Join 3,415 readers in helping fund MetaFilter (Hide)


[R] you experienced with plot() and barplot() ?
April 9, 2009 4:39 PM   Subscribe

How do I graph these data using R's plot() and barplot() commands?

I have data that I need to graph using R. Unfortunately, the examples I have found in books and on the web are too simplistic and do not give me much insight into the process. I have never used R before, and have been trying for hours and hours to figure out how to do what I need to do. I also already read the previous posts about R here on Ask MeFi, but I am still stumped.

I've made a fake set of data that represents the structure of my real data (which you don't want to see, it's too confusing).

Here is my sample data.

Take a quick look at that.

There is a main factor/category, Factor1 with values of "BOB" and "JILL", and a grouping within that called SubFactor with values "Q" and "P". I also have blocked reps of everything, labeled A, B, C, D. My measurements are Measurement1, Measurement2, Measurement3, etc which I will abbreviate as M1, M2, M3, etc.

To cut to the chase, I made a few hand drawings of the graphs I need. Please note that the graphs are illustrative only, and do not correspond to the data above.

Please walk me through this step-by-step and assume I know absolutely nothing about how to get my data into R, how to manipulate it as needed, and finally, how to produce the following graphs.

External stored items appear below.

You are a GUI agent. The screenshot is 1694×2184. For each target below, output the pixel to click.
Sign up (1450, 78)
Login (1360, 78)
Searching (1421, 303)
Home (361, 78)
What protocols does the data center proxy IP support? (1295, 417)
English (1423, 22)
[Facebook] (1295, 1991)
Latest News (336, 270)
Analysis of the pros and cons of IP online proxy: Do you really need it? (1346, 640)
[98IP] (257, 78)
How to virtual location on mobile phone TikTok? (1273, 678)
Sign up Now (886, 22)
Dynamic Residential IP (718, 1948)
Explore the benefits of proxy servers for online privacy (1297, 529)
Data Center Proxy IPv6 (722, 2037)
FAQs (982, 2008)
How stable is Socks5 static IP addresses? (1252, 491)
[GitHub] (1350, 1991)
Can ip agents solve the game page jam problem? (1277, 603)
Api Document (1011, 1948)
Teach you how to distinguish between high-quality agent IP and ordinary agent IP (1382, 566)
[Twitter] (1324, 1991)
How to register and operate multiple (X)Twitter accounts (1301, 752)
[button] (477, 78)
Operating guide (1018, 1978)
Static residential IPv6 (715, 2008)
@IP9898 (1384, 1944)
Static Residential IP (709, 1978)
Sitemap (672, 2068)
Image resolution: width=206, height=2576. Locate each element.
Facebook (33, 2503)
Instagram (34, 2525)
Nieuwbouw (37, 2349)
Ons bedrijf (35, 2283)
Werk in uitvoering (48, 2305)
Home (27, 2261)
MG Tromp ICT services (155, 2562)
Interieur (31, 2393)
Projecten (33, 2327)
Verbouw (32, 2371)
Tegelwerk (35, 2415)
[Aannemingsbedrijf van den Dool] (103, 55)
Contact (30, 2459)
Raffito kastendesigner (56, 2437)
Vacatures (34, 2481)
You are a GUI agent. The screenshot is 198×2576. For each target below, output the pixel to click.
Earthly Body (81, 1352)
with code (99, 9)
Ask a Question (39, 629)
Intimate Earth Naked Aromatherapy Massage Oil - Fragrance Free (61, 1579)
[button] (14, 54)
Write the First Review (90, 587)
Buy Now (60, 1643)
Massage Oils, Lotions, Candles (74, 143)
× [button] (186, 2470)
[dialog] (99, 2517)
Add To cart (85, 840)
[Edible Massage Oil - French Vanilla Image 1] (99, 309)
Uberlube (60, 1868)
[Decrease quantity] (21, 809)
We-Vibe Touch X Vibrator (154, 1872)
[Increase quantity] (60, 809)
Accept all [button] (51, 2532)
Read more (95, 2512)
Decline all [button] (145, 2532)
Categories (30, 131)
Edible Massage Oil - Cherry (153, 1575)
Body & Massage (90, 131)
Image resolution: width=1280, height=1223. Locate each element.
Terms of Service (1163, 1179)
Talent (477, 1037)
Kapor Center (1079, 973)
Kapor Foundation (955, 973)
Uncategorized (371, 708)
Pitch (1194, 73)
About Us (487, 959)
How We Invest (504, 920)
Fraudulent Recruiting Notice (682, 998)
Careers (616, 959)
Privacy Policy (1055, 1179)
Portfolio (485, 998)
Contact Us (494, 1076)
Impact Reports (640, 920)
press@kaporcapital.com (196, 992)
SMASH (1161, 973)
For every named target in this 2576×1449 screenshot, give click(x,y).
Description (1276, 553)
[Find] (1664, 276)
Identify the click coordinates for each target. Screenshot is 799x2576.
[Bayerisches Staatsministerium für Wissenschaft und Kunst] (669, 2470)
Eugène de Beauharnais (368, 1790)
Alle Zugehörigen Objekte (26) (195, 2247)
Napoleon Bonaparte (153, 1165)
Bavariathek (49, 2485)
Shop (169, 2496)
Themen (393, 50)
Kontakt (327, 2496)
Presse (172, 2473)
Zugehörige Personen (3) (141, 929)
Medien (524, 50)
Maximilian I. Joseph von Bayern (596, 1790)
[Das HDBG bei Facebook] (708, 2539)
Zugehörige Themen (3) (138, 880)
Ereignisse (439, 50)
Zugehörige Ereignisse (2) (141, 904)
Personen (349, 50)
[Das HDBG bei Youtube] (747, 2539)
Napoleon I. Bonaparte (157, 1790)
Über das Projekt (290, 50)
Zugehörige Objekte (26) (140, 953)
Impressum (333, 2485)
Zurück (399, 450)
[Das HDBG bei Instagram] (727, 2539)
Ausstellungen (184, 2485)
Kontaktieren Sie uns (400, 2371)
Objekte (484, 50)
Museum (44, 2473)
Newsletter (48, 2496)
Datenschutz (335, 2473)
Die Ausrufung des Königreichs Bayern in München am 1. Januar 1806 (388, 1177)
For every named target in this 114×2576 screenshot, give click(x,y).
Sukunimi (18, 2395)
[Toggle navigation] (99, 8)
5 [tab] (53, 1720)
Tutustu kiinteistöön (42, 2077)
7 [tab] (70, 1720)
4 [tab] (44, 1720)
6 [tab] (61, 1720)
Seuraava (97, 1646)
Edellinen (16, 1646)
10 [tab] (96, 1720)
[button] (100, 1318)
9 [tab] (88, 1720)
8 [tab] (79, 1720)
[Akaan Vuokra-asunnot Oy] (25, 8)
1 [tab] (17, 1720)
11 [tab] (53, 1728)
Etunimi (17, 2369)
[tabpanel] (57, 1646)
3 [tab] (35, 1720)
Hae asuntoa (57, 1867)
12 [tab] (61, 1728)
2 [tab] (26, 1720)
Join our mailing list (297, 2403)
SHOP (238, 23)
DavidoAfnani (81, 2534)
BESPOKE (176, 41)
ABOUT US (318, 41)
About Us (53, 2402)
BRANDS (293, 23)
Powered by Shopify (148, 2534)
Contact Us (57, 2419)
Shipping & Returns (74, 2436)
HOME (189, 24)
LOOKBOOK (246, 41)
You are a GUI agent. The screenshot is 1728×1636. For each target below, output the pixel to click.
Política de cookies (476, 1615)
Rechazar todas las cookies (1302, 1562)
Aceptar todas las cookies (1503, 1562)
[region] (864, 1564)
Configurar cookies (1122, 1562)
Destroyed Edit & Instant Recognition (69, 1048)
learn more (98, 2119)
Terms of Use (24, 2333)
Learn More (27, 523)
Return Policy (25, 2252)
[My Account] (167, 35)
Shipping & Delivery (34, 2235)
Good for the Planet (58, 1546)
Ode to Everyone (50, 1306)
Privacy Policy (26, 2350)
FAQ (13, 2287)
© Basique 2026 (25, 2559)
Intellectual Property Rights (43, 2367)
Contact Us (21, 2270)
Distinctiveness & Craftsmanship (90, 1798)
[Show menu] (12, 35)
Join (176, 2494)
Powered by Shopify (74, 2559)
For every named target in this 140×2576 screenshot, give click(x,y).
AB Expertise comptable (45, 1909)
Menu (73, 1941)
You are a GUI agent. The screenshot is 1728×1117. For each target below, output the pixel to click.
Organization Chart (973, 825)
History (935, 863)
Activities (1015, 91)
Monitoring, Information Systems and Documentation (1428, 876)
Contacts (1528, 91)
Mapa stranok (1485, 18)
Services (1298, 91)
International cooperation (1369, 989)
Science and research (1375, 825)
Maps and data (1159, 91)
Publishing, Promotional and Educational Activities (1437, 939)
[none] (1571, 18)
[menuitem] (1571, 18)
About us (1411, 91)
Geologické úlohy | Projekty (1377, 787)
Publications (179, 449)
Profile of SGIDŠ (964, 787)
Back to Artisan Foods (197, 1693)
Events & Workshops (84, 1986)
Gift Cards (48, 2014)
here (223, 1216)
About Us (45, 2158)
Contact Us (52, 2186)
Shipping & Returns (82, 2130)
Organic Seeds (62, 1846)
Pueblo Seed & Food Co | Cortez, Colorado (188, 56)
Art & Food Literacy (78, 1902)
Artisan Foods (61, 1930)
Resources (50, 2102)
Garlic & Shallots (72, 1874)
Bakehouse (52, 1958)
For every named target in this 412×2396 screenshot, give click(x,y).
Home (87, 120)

ALSO if any of you R graphing experts want to take me under your wing and help me learn more than I have outlined here (surely I will have future questions), please send me a MeMail.

----------

GRAPH 1...

In the first, I want to make a bar graph of just the average of the M1 measurements for each treatment, split into categories "BOB" and "JILL" with the grouped "P" and "Q" subfactors.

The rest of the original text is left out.